▶ About this task
If a record holds a picture, leave the picture out and copy everything else exactly.
====== Records
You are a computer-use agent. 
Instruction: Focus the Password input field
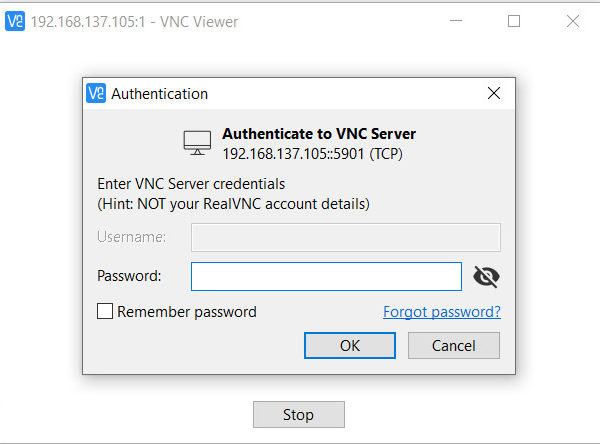tap(326, 276)
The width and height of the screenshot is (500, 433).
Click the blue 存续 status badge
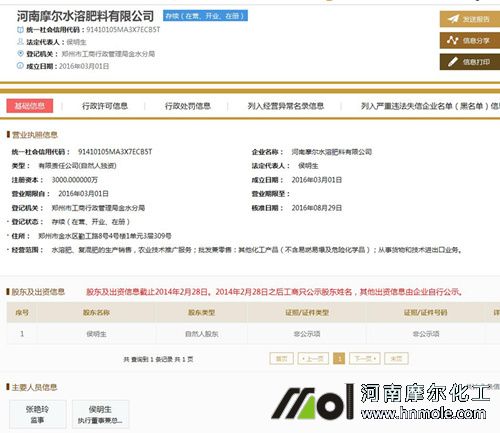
============
▶ Answer to this problem
You are a computer-use agent. 
Instruction: Focus the Password input field
tap(326, 276)
The width and height of the screenshot is (500, 433).
Click the blue 存续 status badge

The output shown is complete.